• Problem requirements
Once the line containing "[Toggle search field] (725, 212)" is found in the records below, return it and each following line exactly, up to and including the line containing "Events (678, 31)", and nothing else.

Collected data
________________________________________
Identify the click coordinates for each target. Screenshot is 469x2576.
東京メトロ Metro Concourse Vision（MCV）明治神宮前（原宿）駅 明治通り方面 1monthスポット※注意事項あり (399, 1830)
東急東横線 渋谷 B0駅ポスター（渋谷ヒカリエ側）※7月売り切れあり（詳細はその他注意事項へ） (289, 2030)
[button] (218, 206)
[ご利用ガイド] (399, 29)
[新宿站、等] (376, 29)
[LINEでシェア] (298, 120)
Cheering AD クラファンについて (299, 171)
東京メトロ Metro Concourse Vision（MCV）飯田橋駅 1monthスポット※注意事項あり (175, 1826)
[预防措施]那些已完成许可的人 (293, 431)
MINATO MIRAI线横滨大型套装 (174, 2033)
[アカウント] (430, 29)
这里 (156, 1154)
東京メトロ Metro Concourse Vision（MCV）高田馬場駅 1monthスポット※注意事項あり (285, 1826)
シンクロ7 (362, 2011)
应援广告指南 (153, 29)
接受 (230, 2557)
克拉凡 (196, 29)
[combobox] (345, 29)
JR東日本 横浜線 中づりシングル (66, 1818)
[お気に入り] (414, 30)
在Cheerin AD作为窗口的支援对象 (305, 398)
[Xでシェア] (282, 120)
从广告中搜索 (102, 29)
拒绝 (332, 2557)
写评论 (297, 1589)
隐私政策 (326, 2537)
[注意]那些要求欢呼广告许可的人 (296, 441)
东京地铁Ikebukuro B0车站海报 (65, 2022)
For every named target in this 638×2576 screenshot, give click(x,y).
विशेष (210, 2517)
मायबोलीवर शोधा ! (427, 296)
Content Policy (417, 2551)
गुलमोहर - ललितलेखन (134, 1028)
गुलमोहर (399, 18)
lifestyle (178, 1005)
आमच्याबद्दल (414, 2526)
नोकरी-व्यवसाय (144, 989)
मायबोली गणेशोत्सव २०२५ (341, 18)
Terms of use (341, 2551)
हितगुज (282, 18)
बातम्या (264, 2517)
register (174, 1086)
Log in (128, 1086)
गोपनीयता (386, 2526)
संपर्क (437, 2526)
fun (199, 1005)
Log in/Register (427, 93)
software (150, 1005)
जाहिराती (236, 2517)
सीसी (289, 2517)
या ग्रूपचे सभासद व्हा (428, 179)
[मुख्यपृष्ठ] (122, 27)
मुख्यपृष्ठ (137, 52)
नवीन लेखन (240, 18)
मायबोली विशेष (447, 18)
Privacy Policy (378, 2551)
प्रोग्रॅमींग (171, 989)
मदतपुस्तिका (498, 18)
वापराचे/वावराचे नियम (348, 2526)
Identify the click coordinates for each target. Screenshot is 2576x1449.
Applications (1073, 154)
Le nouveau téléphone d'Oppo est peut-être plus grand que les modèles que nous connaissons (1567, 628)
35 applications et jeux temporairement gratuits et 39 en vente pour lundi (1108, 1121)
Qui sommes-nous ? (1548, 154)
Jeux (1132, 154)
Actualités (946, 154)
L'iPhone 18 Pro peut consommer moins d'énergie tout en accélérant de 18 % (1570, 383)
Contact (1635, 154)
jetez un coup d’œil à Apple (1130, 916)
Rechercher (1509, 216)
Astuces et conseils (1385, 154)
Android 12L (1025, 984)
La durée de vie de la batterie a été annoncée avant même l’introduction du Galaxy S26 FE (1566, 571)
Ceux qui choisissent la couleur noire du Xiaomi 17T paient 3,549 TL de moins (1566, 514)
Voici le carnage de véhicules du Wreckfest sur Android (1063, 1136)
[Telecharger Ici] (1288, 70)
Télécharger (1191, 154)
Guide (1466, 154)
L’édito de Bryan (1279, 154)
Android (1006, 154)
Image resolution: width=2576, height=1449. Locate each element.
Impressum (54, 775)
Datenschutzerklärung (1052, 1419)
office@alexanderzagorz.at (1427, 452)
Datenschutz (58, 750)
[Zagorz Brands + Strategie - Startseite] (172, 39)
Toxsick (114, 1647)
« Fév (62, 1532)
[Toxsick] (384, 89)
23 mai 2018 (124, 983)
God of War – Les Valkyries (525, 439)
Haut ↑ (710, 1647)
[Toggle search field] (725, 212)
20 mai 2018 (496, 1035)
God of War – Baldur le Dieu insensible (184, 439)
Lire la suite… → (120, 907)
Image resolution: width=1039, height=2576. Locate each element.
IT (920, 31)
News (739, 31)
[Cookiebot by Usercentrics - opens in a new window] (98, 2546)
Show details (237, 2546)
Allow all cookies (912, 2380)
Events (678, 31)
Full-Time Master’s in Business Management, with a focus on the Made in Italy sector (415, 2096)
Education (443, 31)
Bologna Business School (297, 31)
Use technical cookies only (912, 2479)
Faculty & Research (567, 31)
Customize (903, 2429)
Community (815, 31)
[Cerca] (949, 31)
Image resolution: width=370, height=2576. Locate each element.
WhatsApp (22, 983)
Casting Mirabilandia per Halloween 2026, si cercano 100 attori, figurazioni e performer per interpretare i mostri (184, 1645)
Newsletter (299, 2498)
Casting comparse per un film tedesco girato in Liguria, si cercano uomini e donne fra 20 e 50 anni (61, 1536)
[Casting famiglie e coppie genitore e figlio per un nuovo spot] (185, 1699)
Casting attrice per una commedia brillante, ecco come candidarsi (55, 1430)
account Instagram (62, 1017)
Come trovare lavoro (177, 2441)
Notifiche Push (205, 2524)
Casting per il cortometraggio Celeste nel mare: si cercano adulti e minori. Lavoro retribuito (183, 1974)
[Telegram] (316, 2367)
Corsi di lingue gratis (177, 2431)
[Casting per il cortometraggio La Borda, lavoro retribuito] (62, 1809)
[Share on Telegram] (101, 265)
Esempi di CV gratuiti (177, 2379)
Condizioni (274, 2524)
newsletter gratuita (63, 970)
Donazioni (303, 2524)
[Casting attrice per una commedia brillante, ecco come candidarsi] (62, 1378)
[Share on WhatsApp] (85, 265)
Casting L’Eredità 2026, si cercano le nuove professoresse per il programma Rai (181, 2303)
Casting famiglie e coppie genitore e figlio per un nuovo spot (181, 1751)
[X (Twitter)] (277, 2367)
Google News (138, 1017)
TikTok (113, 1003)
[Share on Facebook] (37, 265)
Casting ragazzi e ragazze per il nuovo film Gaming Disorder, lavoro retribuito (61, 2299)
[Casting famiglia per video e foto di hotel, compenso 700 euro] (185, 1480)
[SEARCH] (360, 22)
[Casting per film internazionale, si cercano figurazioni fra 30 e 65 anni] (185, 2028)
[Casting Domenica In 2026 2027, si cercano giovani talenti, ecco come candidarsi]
________________________________________
• Solved exercise
[Toggle search field] (725, 212)
20 mai 2018 (496, 1035)
God of War – Baldur le Dieu insensible (184, 439)
Lire la suite… → (120, 907)
Image resolution: width=1039, height=2576. Locate each element.
IT (920, 31)
News (739, 31)
[Cookiebot by Usercentrics - opens in a new window] (98, 2546)
Show details (237, 2546)
Allow all cookies (912, 2380)
Events (678, 31)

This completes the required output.